Cottrell Scholar Awards - 2016

Nandini Ananth

Assistant Professor of Chemistry, Cornell University

Quantum Dynamic Investigations of Photo-induced Electron Transfer Catalyzed by Transition Metal Complexes

It’s no secret that water, H2O, can be split into its component parts – hydrogen and oxygen. But doing so cheaply, efficiently and in adequate quantities to produce clean, renewable hydrogen-based fuel on an industrial scale has stymied many groups of researchers.

Nandini Ananth, assistant professor of chemistry at Cornell University, is performing basic research on how to improve the catalysts that split water molecules to yield hydrogen.

Ideally, this process would be powered by sunlight, which costs nothing, and would involve only inexpensive, earth-abundant chemicals. Along those lines, Ananth is investigating the potential effectiveness of metal-based catalysts to help sunlight split water in much the same way that plants do when performing photosynthesis.

Specifically, Ananth and her associates are drawing their inspiration from Photosystem II, a protein complex in plants that uses enzymes (biological catalysts) to capture photons (particles of light) to energize electrons.
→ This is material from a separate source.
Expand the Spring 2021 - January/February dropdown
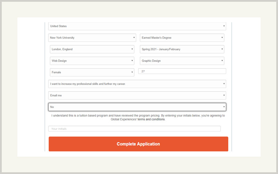This screenshot has width=278, height=174. coord(182,49)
Produce enough energized electrons and you have an electric current with which to split water.

While experiments by others have already demonstrated that some metallic catalysts can split water, Ananth’s research will involve designing and employing theoretical methods to understand how these processes work at the atomic and sub-atomic levels and on sub-femtosecond timescales. A femtosecond is one-millionth of one-billionth of a second.
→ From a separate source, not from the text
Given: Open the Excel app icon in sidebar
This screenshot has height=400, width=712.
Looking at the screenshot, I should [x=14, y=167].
For the education component of the Cottrell Scholar Award, Ananth will design math modules for undergraduate science classrooms that “encourage, involve, and build student confidence” with a specific initial focus on chemistry majors.

She will design problem-driven introductory math modules to accompany regular chemistry course material, introduce interactive classroom exercises to build mathematical models of physical phenomena, design in-class demonstrations using graphic software to visualize mathematical equations and their solutions, and compile extensive reference sets of practice problems designed to enhance familiarity and ease with basic calculus, multi-variable calculus, linear algebra, and differential equations as they apply to problems in physical sciences.

“The different strategies are chosen to address the broad range of learners in a classroom – visual, hands-on, and auditory,” she said.